Food industry scam:
http://www.nytimes.com/2009/09/05/business/05smart.html?_r=1
The food industry has implemented a campaign called Smart Choices, which purports to be “designed to help shoppers easily identify smarter food and beverage choices.”
Some of the items earning the big green checkmark so far... Fruit Loops and Cocoa Krispies. Maybe they thought shoppers were having trouble finding items loaded with sugar and salt?
In my opinion, this sleazy campaign is without credibility. If you want to make smart food choices, read the ingredients yourself. If you don't think the food industry is trying to manipulate you, and that they aren't succeeding, check out "The End of Overeating," by David Kessler.

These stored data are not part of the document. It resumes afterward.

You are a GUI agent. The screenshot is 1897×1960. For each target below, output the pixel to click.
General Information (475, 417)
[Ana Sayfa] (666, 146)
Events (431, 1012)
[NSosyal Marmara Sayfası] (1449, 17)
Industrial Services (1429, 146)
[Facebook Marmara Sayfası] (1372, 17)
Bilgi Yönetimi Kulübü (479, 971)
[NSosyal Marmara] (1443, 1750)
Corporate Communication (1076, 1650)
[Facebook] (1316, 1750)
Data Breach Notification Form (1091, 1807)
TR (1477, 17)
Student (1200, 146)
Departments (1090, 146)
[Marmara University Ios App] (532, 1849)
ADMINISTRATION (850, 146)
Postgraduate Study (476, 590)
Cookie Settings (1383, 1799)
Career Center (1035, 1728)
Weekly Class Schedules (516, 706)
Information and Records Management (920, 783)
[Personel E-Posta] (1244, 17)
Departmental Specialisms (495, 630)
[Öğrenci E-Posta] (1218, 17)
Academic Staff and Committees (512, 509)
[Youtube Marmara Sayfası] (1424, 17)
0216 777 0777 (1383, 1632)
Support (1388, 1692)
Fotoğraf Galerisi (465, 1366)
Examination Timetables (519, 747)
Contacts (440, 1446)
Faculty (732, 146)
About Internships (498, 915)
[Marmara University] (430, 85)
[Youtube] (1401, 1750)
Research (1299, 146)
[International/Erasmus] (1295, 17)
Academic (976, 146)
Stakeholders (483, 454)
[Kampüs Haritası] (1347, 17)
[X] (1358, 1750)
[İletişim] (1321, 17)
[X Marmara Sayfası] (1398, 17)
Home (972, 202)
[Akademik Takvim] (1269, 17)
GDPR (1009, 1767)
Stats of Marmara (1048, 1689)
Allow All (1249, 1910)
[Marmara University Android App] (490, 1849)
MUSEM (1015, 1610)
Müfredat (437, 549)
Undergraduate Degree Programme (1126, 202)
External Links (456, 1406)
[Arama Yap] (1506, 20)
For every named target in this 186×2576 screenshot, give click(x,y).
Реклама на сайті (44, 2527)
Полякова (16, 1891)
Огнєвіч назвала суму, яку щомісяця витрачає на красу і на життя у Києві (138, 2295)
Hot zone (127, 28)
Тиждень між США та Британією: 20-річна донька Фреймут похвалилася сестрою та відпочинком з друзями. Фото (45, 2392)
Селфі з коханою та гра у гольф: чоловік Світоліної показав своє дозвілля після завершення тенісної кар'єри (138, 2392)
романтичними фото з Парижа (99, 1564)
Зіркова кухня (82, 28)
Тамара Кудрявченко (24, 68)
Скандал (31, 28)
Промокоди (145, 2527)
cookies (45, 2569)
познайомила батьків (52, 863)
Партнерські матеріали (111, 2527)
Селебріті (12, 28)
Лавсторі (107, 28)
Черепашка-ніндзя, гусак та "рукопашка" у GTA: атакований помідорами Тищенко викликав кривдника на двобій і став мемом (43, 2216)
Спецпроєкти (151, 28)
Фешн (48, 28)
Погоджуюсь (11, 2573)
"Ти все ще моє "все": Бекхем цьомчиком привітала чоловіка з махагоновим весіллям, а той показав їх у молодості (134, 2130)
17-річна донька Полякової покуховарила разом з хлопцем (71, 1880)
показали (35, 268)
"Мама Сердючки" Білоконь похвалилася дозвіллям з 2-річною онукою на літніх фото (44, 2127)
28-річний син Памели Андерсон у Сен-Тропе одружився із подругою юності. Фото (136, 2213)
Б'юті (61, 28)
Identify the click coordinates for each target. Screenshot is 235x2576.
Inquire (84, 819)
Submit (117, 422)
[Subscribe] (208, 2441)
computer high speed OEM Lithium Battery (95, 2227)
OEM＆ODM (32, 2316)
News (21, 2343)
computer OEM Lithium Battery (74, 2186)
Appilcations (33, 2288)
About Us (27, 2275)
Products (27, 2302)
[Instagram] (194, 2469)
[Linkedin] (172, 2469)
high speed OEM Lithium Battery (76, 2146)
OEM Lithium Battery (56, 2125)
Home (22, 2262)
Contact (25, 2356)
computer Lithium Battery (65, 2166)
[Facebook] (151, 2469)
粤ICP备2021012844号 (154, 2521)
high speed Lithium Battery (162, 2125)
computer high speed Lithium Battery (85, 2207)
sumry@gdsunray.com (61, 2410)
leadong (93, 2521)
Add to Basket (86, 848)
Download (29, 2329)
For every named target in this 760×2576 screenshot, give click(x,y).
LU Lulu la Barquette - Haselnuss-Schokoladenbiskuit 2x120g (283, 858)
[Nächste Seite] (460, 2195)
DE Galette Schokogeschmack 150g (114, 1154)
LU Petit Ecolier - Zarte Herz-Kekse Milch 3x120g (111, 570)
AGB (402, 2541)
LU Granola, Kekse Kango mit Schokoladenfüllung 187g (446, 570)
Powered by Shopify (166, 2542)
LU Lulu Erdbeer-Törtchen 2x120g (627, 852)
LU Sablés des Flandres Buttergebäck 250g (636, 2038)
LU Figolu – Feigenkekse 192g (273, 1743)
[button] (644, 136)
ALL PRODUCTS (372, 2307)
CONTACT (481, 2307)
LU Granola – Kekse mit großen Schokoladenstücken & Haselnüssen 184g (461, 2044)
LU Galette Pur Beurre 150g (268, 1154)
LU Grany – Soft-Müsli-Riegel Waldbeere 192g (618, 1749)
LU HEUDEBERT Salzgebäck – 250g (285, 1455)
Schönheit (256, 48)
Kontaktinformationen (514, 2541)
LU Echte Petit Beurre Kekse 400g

UPDATE: By Christmas 2009, things has changed for the better. Quoting change.org,
"The food industry launched a new nutrition labeling scheme this fall called Smart Choices, hoping to sell more highly processed foods such as Froot Loops by marking them as “healthy” based on their fortified nutrients. This would have been an easily dismissible marketing tactic except that researchers associated with several prominent nonprofits – including the American Diabetes and Dietetic Associations and the Tufts School of Nutrition – were members of the Smart Choices board and giving the program false legitimacy. Thousands of Change.org members responded by calling on these three nonprofits to disassociate themselves from the marketing scheme. Two days later all three organizations responded by publicly denouncing the Smart Choices initiative, dealing a significant blow to the program’s claim to legitimacy. Within a few weeks the deceptive multi-million dollar initiative was suspended, giving the public a rare and important victory over the sort of deceptive food marketing that has contributed to America’s obesity epidemic."